Or ce printemps précoce, qui permettait aux Hongrois de respirer, ne dura que jusqu’au début de l’année 1955 ; un changement des rapports de force au sein du Kremlin, au détriment de Krouchtchev et en faveur des membres staliniens orthodoxes dont le chef de file fut Molotov, permettait à Ràkosi non seulement d’écarter Imre Nagy de la présidence du Conseil, mais aussi de l’exclure du Parti, sous l’accusation de ” déviationnisme opportuniste “. Certes, une pareille sanction à l’ère de Staline aurait été suivie de mesures policières et judiciaires : c’était quand même un fait nouveau que tout en étant soumis à des mesures de surveillance, Nagy a pu conserver une certaine liberté de mouvements et recevoir à son domicile des amis politiques et intellectuels qu’il s’était fait durant les deux ans de son gouvernement. D’autre part, les mains de Ràkosi restaient liées par les instructions de Moscou lui interdisant d’employer des mesures policières contre les partisans de Nagy. La présence continue de Krouchtchev au praesidium, malgré le désaveu de son protégé Nagy, les assurait quant au maintien de la directive, communiquée à tous les pays satellites, d’une certaine modération dans la conduite des affaires, sous le signe d’une ” légalité socialiste “.

Ce qui explique qu’en Hongrie – et simultanément en Pologne – dans l’appareil culturel, intellectuel et journalistique du Parti, l’absence de la terreur fit disparaître la peur qui dominait jusqu’alors dans les milieux d’écrivains, d’artistes, de chercheurs scientifiques. Ainsi la revue culturelle officielle du Parti hongrois, Irodalmi Ujsag (le journal littéraire) devenu le porte-parole de la déstalinisation, a pris de plus en plus de liberté pour dénoncer des erreurs policières et administratives du régime.
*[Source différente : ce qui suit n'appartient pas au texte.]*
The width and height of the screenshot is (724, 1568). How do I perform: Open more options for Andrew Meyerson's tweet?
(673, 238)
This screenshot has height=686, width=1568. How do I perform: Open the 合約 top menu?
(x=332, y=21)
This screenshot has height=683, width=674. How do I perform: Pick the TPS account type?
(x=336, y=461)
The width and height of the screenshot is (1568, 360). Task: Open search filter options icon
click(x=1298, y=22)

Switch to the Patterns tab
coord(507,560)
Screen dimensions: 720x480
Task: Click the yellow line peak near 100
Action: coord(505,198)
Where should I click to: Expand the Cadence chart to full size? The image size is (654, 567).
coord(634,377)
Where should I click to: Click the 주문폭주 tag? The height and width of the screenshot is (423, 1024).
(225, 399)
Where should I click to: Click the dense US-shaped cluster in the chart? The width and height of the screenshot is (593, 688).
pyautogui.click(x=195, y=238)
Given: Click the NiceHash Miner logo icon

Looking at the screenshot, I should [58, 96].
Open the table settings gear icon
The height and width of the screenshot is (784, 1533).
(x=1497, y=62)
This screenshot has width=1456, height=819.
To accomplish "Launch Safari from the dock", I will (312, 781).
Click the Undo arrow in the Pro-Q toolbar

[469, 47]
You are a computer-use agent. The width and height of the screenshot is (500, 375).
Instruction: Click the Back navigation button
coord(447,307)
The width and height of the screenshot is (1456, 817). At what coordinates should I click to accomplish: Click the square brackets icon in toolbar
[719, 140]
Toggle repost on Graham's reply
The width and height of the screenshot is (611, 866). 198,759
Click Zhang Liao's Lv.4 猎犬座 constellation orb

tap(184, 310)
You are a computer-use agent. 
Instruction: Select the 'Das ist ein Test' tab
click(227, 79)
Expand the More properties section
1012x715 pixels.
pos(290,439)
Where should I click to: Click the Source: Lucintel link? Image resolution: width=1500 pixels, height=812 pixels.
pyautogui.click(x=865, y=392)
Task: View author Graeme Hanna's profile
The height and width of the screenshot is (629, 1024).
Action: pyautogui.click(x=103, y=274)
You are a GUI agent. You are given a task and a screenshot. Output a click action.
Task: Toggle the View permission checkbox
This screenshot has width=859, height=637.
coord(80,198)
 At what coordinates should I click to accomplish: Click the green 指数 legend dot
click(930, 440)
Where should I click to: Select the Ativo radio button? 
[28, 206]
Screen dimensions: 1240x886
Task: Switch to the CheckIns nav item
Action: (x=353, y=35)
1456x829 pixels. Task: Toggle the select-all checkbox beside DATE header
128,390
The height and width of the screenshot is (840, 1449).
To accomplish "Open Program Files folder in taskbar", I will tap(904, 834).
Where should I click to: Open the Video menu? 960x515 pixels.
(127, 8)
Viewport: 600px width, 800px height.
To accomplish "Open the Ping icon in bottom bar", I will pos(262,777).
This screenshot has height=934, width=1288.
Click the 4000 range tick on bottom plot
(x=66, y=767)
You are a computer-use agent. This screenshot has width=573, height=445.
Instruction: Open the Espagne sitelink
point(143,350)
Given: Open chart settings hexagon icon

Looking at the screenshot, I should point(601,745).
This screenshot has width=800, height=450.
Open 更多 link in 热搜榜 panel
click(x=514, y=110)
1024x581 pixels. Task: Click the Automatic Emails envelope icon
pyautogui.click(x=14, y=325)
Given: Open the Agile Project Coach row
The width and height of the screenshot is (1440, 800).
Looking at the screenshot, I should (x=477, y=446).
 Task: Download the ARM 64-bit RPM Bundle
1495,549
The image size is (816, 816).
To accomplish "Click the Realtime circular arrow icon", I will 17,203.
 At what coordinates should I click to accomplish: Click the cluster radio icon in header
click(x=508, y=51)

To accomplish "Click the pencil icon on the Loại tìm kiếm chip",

L’opposition communiste fut encouragée par l’orientation nouvelle prise prudemment par la politique étrangère du Kremlin, au sein duquel les partisans de Krouchtchev, porte-parole d’un dégel dans les relations avec l’Ouest, semblaient prévaloir. Le fait que Moscou eut consenti à abandonner sa position en Autriche en signant un traité d’État assurant à ce pays un statut de neutralité, a fait grande impression dans la Hongrie voisine et ancienne étroite alliée. Une autre mesure qui représentait une forte prise de distance par rapport au stalinisme, était la réconciliation avec la Yougoslavie de Tito marquée par une ” visite à Canossa ” effectuée à Belgrade par Krouchtchev. Tito n’était-il pas le porte-parole d’un internationalisme décentralisé, d’un socialisme concilié avec l’autonomie nationale ? Le conflit de Tito avec Staline, n’était-il pas dû au refus du chef yougoslave de reconnaître l’hégémonie de l’Union soviétique en échappant au contrôle policier que le maître du Kremlin a imposé à toutes les autres démocraties populaires ? Et la nouvelle direction du Kremlin a cherché à se rapprocher des pays du ” bloc des non-engagés ” dans la direction duquel, aux côtés de Nehru de l’Inde, de l’Égyptien Nasser, de l’Indonésien Soekarno, Tito avait pris une place trop éminente. Or, les pays de ce bloc s’affirmaient socialistes, tout en refusant de s’approprier le marxisme-léninisme stalinien, tenaient à l’écart de leur pays les partis communistes et essayaient de sauvegarder l’indépendance de leur État tant par rapport aux États-Unis que vis-à-vis du camp soviétique.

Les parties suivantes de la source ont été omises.